_Data excerpts_

════

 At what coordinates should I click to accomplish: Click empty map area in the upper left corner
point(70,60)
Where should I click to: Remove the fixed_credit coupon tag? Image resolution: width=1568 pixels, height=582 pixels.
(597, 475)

════

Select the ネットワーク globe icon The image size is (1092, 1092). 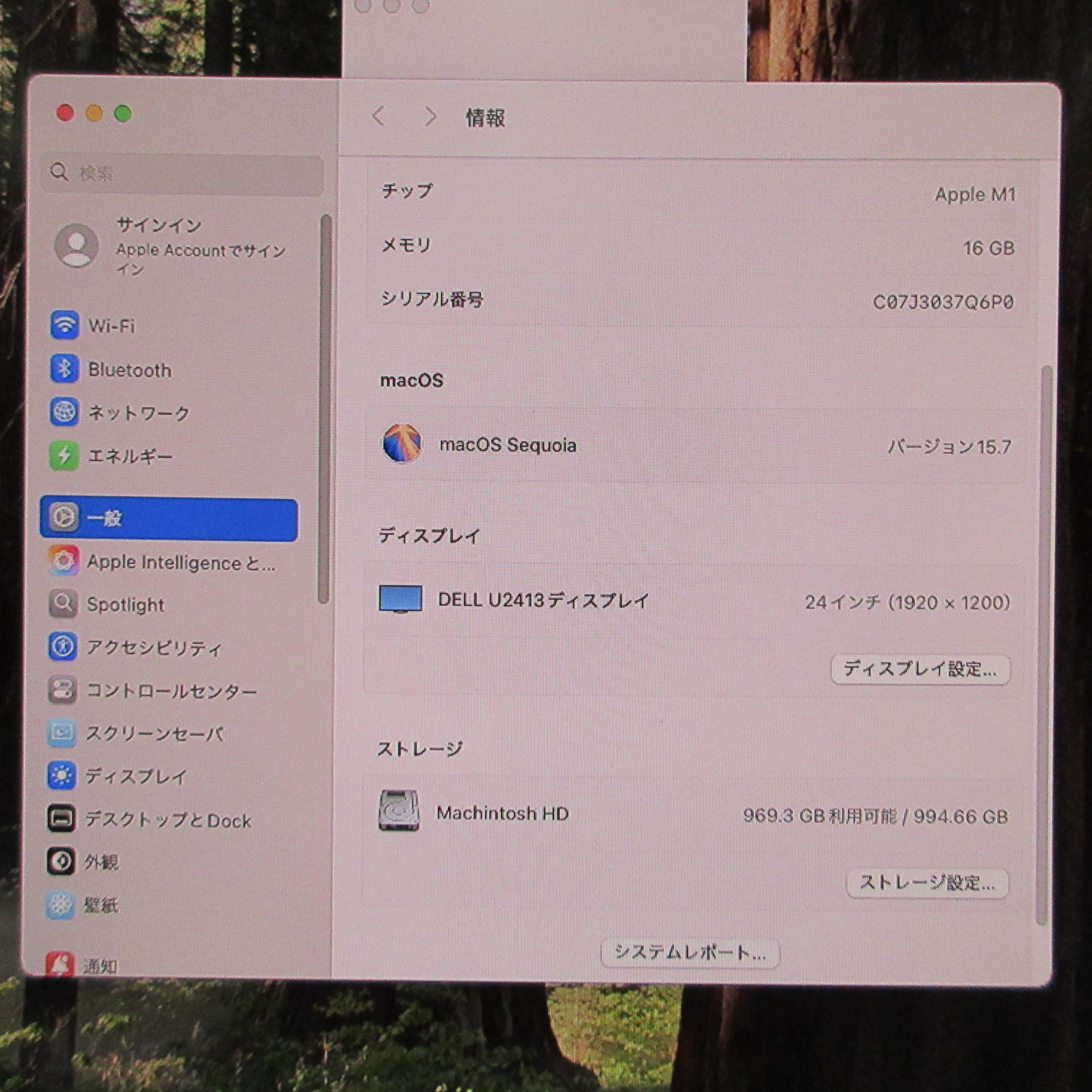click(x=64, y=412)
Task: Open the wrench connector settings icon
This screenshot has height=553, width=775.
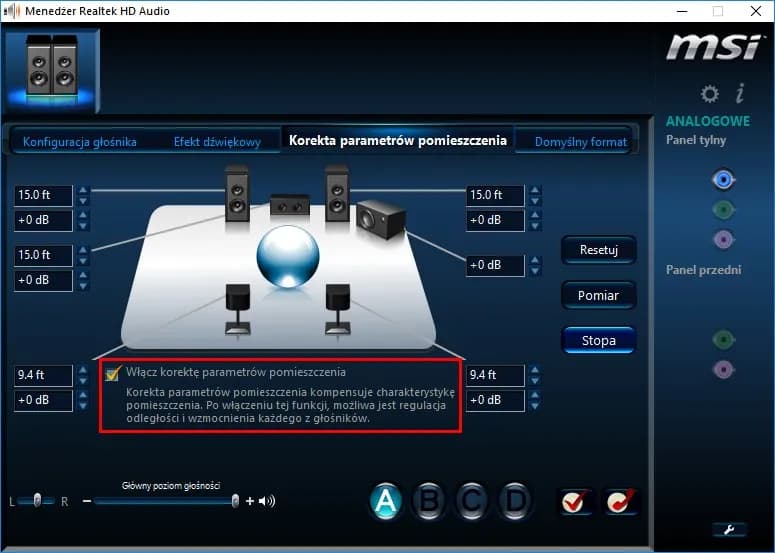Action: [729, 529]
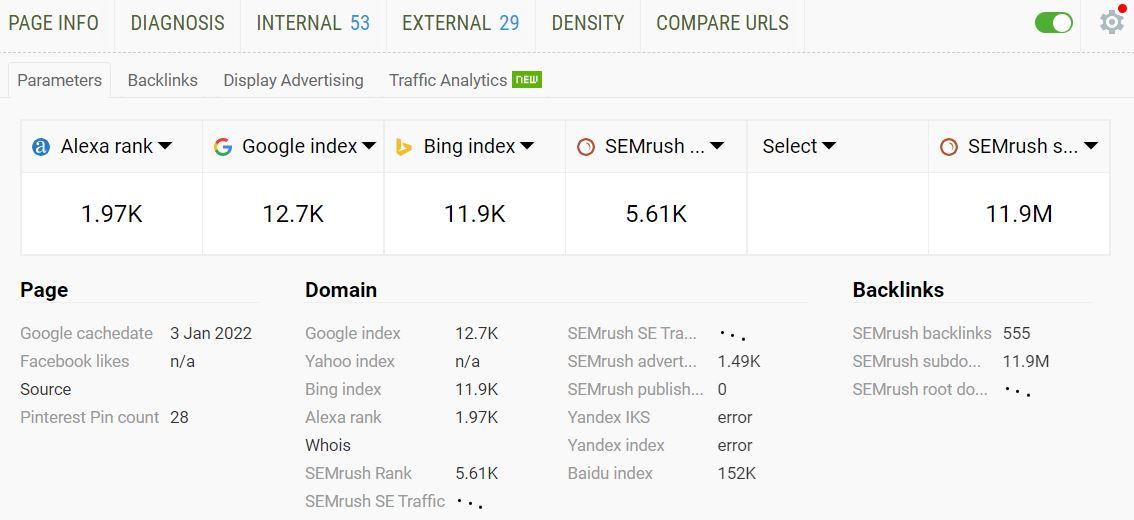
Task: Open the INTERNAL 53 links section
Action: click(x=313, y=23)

════

_What you are asked to do_
Retype the records starting at the line that contains "Task: Open the wrench connector settings icon" and ending with the line that contains "Action: click(x=313, y=23)", leaving out the pictures.

_Completed exercise_
Task: Open the wrench connector settings icon
This screenshot has height=553, width=775.
Action: [729, 529]
Task: Open the INTERNAL 53 links section
Action: click(x=313, y=23)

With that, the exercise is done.